> Work to be completed:
In every item below, swap "Open" for "Show" and change nothing else. Leave the pictures out of your answer.
......
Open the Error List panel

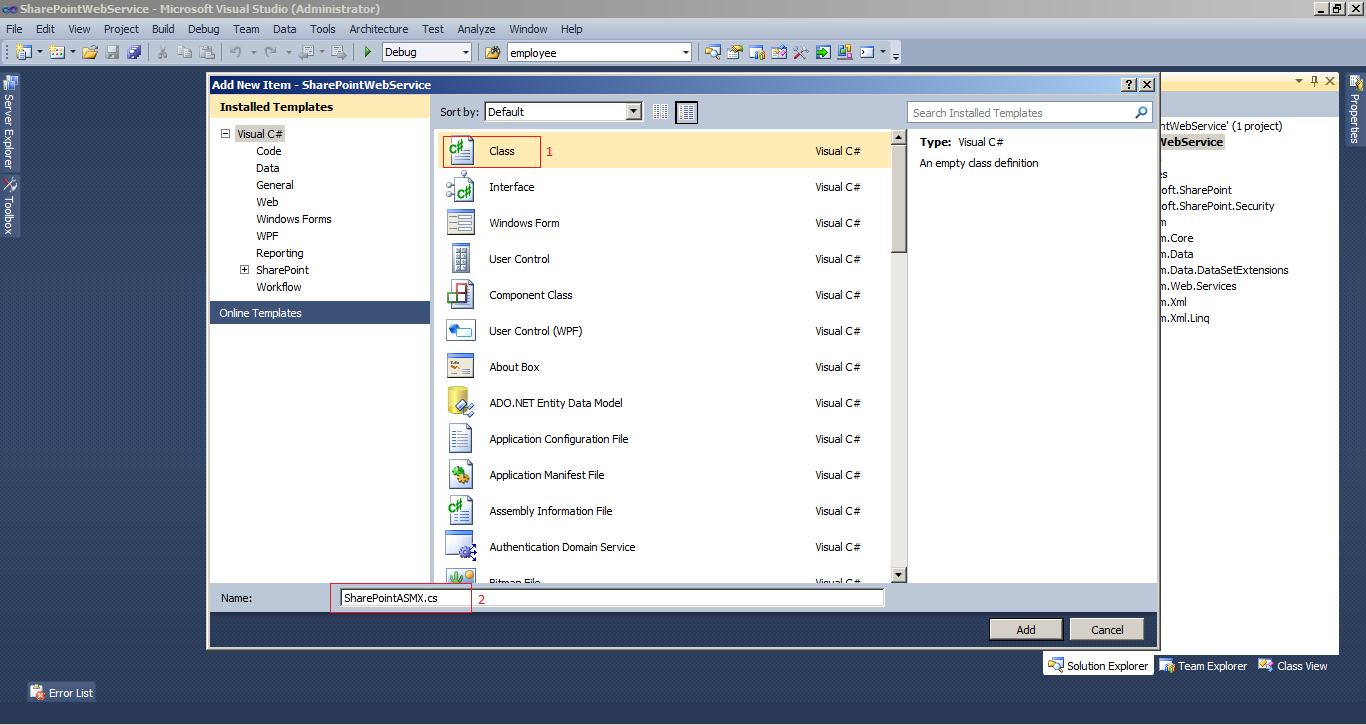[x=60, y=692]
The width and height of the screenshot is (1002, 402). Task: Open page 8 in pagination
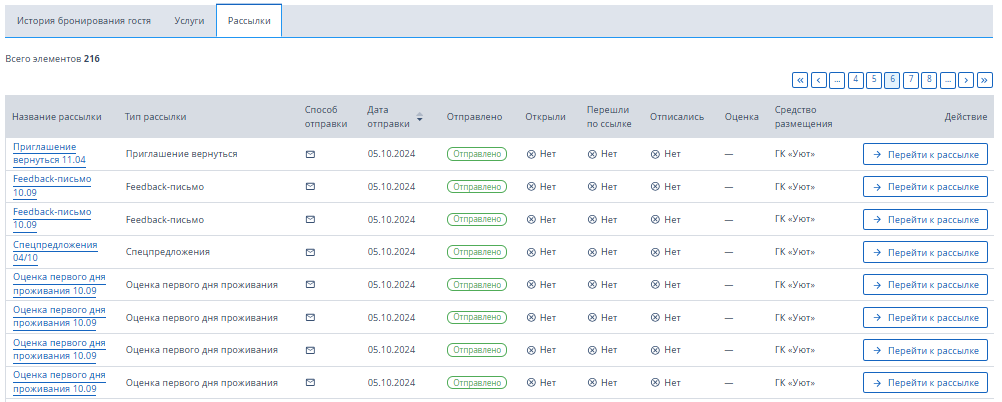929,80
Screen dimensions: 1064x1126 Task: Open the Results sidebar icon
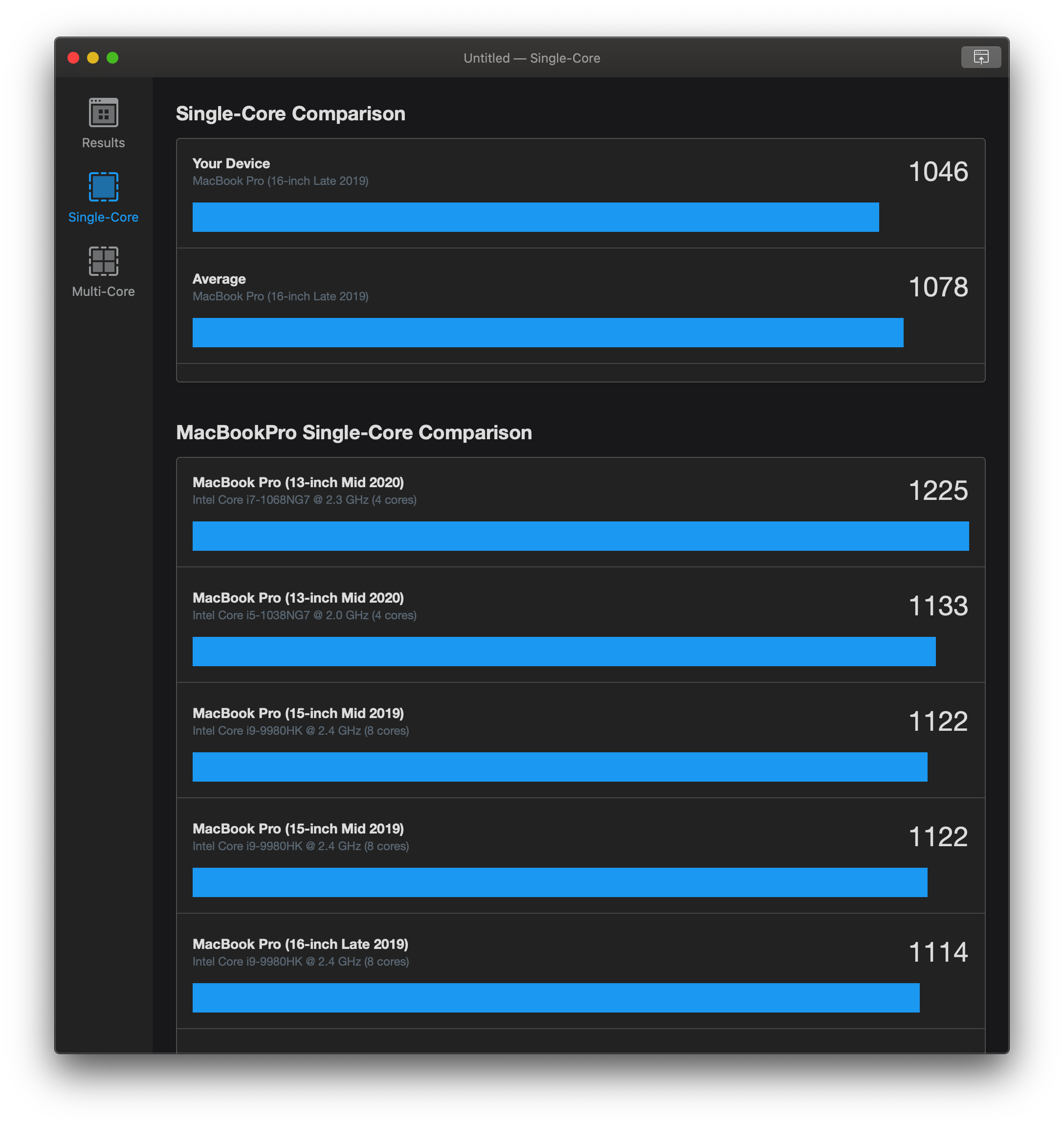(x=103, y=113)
......
> Task solution:
Show the Error List panel

[x=60, y=692]
The width and height of the screenshot is (1002, 402). Task: Show page 8 in pagination
929,80
Screen dimensions: 1064x1126 Task: Show the Results sidebar icon
(x=103, y=113)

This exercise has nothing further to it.